Once we reach the ridge, sunlight, mist and clouds swirl, dappling mountains, fiords and the distant clapboard houses in Corner Brook with bright rays and shadow. We drop into the bowl before the scenery fully reveals itself, ripping off a few turns on some gnarly ice before veering into a bumpy traverse that leads us to a snow jackpot.

Cocooned in the middle of Trout River Bowl is a field of deep and surprisingly dry snow hundreds of metres long. Without hesitation, I point my tips downhill. Every carved turn yields a face full of powder. Only after half a dozen hikes back up — and half a dozen perfect runs through untracked powder — have I had my fill. English spots a single snowy line extending all the way to the valley floor, and we manage to avoid half the walking (and all of the wind) we encountered on the way in.

AFTER THE TABLELANDS, I’m up for a change of pace and some slightly warmer weather. So the next morning, I grab one of English’s kayaks and hit the Humber River.

While much of Canada’s fresh water is still thawing in March, the lower Humber flows freely year-round. Keenly aware of this, dozens of bald eagles have nested on the cliffs that line the river. Floating along on the swift current like the logs it once carried to the local pulp mill, I spend more time gazing at the circling raptors than I do watching the water. But the ride is smooth, and before I know it I’m five kilometres downriver. Bobbing in the Humber Arm fiord and staring at eagles fishing against the backdrop of picturesque Corner Brook, I begin to dread the thought of leaving Newfoundland.

Later, English and I head to the town of Rocky Harbour to seek out expert advice in our continuing quest for powder. We meet with his brother-in-law, Angus Simpson, at Fisherman’s Landing, a homey diner with the sort of sea view that would inflate prices 300 per cent were it located almost anywhere else. A thick-bearded Parks Canada geologist who knows every wrinkle and fold of Gros Morne National Park, Simpson helps us hash out ski routes over a dinner of moose burgers, cod tongues and Quidi Vidi beer.

Simpson tells us how the snow used to come right down to the water in Rocky Harbour, but that in recent years it’s just been melting away at these lower elevations.

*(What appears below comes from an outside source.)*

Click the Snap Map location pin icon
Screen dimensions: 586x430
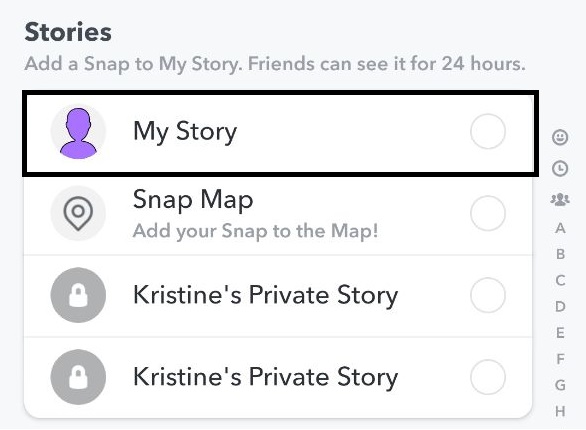[78, 213]
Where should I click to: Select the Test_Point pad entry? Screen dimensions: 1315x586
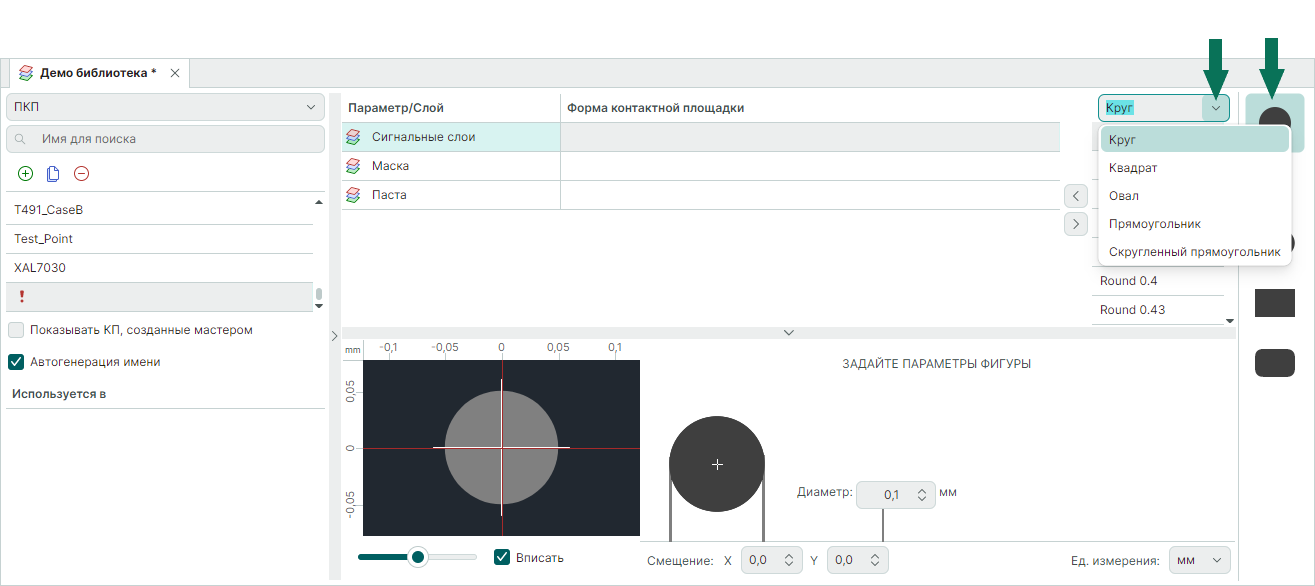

He suggests we try skiing the gully on Gros Morne Mountain, which should have plenty of snow.

The trail to the peak is a 16-kilometre round trip, so we meet at 7 a.m. to give ourselves plenty of time. In summer, this is one of Newfoundland’s most popular paths, but in winter it sees little use, at least by humans. Moose scat dots the trail, and snowy sections are pocked with their tracks, some a metre or more deep. Despite the mild weather, the trail is firm, the walking easy.

After an hour of tramping through dense woods, the forest opens up. A series of ponds mirror ridges emerging between trees in every direction, with Gros Morne Mountain rising above them all. At 806 metres, it’s not the highest mountain in Newfoundland, but it’s probably the most imposing. At over a billion years old, the Long Range Mountains are among Earth’s oldest, but even rounded by age, much of Gros Morne Mountain is too steep to hold snow. Two long, steep gullies descend from the peak, however, and each cradles the mountain’s snowfall between its high walls.

Strewn with boulders and so wind-scoured in spots that you can barely chip a foothold from the snow, the gully makes you earn your turns. But the view from the summit easily overwhelms any sense of frustration built during the roughly onekilometre climb. On a clear day, it feels like all of Newfoundland is laid out before you.

I savour the scene before dropping in for the descent. Much of the higher terrain is still shaded, and in a few spots it’s virtually bulletproof and barely skiable. Before long though, the gully’s walls recede and a broad tongue of corn snow reaches toward the valley floor. With the sun shining and the snow soft, the descent becomes everything spring skiing is supposed to be.

My thighs are burning and sweat is beading my face, but finally — mercifully — there’s no farther to go. I look back up at the peak. A smiling English points toward the adjacent gully with his pole and asks with a wry smile, “One more?”

“Game on,” I reply, barely noticing the climb I’ve signed up for. After all, the best turns are earned.